Top of Text shown

The share prices of Naspers and Prosus jumped this morning after the companies announced their intention to remove the cross-holding structure which has added complexity for shareholders and increased the discount of the stocks to their underlying net asset value. This move is aimed at enabling the continuation of the share repurchase program announced by the Group in 2022. The Proposed Transaction will also eliminate the complexity associated with the current structure while maintaining the Naspers and Prosus Free-Float Effective Economic Interests. The South African Reserve Bank has granted the necessary approvals for the implementation of the Proposed Transaction.
Summary of the statement from Naspers & Prosus
Background and Rationale: The cross-holding structure has created limitations on the share repurchase program at the Naspers level and has introduced complexity to the organization. However, the Repurchase Program has been successful in creating significant value for both Naspers and Prosus shareholders, resulting in a reduction in the discount to NAV and unlocking substantial value. The limitation on the Naspers level is due to the South African Companies Act, which restricts the amount of Naspers shares that can be acquired through the Repurchase Program. The Proposed Transaction aims to remove this limitation and allow the Repurchase Program to continue at the Naspers level.

Bottom of Text shown
Top of Recorded data

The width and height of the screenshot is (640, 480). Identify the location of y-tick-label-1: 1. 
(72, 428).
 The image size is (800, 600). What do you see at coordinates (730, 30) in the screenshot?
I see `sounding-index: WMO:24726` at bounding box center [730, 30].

Bottom of Recorded data

## What you will do
Please continue the article above on Naspers and Prosus removing their cross-holding structure, starting after its final sentence.

## Written reply
Overview of the Proposed Transaction: The Proposed Transaction involves several key transaction steps. Prosus will undertake a capitalization issue, issuing new Prosus Ordinary Shares N to Prosus Free-Float Shareholders, new unlisted Prosus Ordinary Shares B to Naspers, and new unlisted Prosus Ordinary Shares A1 to the holders of issued Prosus Ordinary Shares A. Naspers will waive its entitlement to Prosus Ordinary Shares N. Similarly, Naspers will undertake a capitalization issue, issuing new Naspers N Ordinary Shares to Naspers Free-Float Shareholders and new unlisted A Ordinary Shares to the holders of the issued Naspers A Ordinary Shares. Prosus will waive its entitlement to Naspers N Ordinary Shares. The Cross-Holding Agreement will be terminated, and the Cross-Holding Structure will be removed. The Proposed Transaction is expected to be implemented in the third quarter of 2023.
Voting and Tax Positions: Naspers will retain control of Prosus with a voting interest of approximately 72% following the implementation of the Proposed Transaction. Both Naspers and Prosus will maintain their tax residency and domicile in South Africa and the Netherlands, respectively. Prosus will continue to be controlled by Naspers, and Prosus and its subsidiaries will remain Controlled Foreign Companies of Naspers.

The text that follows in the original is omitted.